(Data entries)
——
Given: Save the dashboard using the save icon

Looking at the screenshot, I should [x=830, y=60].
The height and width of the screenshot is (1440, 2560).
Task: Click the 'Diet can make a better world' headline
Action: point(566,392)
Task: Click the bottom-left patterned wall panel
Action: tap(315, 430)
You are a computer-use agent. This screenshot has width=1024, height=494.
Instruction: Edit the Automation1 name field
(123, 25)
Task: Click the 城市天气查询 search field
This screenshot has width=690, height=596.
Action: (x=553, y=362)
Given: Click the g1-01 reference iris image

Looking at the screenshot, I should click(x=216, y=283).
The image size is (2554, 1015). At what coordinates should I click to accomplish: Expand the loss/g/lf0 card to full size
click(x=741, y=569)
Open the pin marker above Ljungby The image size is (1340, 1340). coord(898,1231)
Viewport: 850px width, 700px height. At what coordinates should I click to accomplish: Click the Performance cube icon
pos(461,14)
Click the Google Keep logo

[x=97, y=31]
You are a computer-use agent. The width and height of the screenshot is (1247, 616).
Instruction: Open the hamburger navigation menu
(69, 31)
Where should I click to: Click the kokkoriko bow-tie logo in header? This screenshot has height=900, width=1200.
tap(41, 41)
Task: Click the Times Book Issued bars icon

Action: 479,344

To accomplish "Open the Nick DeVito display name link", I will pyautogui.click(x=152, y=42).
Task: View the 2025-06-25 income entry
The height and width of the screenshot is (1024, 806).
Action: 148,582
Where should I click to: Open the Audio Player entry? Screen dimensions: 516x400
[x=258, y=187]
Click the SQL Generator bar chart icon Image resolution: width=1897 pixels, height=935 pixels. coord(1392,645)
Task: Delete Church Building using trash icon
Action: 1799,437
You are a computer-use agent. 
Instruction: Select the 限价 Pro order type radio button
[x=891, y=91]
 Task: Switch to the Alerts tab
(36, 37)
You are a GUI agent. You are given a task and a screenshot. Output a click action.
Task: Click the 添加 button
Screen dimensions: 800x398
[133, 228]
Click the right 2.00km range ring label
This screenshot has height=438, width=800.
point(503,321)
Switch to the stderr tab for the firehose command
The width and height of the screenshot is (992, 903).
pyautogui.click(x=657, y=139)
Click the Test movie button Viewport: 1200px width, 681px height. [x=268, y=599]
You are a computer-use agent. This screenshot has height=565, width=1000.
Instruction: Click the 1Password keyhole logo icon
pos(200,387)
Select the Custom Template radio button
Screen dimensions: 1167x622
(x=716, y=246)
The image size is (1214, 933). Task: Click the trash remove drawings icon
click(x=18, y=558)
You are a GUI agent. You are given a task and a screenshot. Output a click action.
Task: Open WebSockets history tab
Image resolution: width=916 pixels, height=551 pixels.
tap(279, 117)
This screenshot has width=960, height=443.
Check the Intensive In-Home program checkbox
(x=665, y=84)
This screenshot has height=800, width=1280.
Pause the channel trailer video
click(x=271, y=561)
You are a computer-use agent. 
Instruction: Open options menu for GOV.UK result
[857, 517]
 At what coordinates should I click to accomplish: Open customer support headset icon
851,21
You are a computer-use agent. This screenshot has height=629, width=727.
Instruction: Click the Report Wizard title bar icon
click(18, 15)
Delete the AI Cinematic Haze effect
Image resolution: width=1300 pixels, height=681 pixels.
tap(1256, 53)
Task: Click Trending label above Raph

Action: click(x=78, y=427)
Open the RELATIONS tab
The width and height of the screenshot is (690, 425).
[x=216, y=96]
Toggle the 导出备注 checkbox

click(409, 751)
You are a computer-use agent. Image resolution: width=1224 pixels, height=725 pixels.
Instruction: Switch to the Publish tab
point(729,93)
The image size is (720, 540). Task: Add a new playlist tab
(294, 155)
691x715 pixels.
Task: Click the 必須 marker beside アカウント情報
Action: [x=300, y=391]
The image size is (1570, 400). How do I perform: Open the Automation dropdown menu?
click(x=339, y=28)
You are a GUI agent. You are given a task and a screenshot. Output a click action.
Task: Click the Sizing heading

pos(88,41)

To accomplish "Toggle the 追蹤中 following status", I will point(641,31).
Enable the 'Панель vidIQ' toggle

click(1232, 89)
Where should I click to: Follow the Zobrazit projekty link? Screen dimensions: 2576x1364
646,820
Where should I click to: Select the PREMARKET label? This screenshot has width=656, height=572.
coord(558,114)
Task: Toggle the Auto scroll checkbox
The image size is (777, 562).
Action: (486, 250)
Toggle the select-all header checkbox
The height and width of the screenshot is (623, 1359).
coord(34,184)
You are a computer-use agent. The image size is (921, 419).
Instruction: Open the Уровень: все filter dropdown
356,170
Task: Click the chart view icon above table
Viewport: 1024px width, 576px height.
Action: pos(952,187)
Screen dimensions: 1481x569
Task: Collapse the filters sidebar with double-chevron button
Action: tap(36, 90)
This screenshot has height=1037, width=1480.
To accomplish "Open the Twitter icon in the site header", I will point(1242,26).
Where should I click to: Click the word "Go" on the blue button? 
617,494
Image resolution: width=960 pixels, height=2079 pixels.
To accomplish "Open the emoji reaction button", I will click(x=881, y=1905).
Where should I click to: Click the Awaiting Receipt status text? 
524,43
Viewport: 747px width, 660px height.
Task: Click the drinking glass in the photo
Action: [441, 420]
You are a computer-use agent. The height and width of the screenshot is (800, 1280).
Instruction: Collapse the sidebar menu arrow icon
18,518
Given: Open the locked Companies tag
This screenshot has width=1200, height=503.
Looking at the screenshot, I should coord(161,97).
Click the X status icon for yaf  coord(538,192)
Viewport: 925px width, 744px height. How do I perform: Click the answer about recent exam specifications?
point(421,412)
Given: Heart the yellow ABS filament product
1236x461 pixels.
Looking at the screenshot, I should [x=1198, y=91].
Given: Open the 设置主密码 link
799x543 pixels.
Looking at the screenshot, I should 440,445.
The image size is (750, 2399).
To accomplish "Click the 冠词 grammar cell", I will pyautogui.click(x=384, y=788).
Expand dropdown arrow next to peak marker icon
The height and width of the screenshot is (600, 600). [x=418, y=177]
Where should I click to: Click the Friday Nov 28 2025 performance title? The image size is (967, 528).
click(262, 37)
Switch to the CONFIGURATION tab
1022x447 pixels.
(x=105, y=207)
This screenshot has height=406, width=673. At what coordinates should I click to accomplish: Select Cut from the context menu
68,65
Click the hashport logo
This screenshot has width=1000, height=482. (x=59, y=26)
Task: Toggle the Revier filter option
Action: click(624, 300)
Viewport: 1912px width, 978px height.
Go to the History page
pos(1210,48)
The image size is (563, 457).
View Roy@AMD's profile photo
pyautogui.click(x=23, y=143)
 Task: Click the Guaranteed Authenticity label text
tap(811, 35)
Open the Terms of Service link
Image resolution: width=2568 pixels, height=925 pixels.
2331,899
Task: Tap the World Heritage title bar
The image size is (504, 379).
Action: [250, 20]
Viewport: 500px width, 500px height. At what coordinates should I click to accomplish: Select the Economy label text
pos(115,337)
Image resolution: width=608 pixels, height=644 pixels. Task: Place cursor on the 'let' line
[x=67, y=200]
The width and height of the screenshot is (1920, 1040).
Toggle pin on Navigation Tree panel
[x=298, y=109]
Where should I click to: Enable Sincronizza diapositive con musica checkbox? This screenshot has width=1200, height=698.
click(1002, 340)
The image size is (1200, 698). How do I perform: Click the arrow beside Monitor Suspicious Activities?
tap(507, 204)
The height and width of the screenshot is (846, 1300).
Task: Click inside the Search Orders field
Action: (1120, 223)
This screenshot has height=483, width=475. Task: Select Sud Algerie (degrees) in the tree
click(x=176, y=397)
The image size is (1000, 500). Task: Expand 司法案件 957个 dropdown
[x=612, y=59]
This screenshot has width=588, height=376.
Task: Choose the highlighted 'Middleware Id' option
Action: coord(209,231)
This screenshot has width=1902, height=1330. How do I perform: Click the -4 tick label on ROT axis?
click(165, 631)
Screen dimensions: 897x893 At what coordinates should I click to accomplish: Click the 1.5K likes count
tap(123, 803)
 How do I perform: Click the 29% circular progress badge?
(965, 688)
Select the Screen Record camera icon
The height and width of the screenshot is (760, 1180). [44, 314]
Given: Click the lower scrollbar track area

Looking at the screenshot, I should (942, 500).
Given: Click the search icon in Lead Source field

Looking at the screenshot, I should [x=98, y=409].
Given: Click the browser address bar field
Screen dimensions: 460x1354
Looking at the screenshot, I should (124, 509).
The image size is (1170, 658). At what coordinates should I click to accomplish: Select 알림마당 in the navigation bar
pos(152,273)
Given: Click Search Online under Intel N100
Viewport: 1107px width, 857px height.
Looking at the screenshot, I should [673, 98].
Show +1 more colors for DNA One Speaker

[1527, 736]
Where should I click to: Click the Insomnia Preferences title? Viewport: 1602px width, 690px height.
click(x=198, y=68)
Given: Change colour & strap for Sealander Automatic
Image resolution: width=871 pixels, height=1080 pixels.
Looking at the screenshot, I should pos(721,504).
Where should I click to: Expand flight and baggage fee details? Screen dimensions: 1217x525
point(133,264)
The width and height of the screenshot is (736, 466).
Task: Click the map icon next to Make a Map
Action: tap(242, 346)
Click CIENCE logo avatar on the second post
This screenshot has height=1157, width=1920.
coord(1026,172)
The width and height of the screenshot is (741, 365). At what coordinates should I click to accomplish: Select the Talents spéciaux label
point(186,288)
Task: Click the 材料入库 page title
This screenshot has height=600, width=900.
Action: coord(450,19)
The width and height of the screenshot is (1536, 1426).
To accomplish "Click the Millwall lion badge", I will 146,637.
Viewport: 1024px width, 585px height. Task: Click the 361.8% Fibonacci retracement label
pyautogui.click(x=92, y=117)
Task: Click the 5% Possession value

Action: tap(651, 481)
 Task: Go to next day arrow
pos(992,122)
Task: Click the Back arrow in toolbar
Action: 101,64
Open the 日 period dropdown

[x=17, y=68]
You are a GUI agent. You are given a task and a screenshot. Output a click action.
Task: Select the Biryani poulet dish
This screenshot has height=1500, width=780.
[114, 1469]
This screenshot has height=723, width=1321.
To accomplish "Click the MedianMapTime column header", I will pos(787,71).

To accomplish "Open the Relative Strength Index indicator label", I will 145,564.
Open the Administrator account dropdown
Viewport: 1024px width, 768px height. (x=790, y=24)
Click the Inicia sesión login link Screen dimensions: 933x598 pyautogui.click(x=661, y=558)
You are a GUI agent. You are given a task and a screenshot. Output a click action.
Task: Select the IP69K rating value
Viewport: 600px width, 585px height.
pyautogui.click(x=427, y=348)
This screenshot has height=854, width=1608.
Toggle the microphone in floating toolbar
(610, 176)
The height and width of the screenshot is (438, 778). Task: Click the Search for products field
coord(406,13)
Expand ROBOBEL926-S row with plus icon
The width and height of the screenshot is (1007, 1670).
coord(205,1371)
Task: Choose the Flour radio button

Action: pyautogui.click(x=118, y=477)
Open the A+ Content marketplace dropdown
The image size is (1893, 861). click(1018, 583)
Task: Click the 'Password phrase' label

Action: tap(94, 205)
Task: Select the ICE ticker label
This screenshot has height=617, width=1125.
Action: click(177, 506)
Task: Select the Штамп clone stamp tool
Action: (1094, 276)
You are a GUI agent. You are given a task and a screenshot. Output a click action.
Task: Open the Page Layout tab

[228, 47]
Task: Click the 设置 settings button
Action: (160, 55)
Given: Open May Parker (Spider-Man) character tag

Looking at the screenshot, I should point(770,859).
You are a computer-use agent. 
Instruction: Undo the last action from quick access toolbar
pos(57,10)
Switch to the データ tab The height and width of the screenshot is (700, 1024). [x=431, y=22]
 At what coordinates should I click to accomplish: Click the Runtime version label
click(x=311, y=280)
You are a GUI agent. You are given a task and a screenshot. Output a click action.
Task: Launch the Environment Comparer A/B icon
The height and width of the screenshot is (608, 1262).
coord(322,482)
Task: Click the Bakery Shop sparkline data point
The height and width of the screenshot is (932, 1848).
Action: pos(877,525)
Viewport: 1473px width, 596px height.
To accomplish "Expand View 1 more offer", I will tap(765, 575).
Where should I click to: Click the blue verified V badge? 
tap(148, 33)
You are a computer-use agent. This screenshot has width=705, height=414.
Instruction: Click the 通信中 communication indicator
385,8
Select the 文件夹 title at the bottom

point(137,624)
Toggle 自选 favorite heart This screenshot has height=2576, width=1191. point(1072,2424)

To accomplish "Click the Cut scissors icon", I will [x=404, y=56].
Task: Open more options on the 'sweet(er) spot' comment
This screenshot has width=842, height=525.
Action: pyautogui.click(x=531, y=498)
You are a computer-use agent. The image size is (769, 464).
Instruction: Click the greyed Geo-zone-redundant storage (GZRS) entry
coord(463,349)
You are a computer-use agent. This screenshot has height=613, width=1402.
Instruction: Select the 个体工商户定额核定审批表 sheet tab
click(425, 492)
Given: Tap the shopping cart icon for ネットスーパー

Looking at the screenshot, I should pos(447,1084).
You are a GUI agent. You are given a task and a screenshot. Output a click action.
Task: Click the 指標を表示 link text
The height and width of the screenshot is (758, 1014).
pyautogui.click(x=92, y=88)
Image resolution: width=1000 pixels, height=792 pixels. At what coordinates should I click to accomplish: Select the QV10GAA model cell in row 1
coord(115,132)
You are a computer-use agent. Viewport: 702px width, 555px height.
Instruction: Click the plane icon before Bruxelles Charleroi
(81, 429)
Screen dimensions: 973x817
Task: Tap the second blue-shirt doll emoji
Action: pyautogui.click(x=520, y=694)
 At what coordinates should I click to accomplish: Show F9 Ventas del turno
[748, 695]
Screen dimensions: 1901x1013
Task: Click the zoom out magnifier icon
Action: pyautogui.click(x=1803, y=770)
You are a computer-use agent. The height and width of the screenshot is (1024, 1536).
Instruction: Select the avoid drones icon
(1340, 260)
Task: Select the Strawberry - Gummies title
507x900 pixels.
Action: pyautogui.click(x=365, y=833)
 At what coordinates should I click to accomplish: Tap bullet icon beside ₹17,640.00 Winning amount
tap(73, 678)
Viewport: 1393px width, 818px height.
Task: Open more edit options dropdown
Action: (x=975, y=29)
——
Could you transcribe the entries exactly, from the first line through the line containing "Open the pin", and give nothing more?

Given: Save the dashboard using the save icon

Looking at the screenshot, I should [x=830, y=60].
The height and width of the screenshot is (1440, 2560).
Task: Click the 'Diet can make a better world' headline
Action: point(566,392)
Task: Click the bottom-left patterned wall panel
Action: tap(315, 430)
You are a computer-use agent. This screenshot has width=1024, height=494.
Instruction: Edit the Automation1 name field
(123, 25)
Task: Click the 城市天气查询 search field
This screenshot has width=690, height=596.
Action: (x=553, y=362)
Given: Click the g1-01 reference iris image

Looking at the screenshot, I should click(x=216, y=283).
The image size is (2554, 1015). At what coordinates should I click to accomplish: Expand the loss/g/lf0 card to full size
click(x=741, y=569)
Open the pin marker above Ljungby The image size is (1340, 1340). coord(898,1231)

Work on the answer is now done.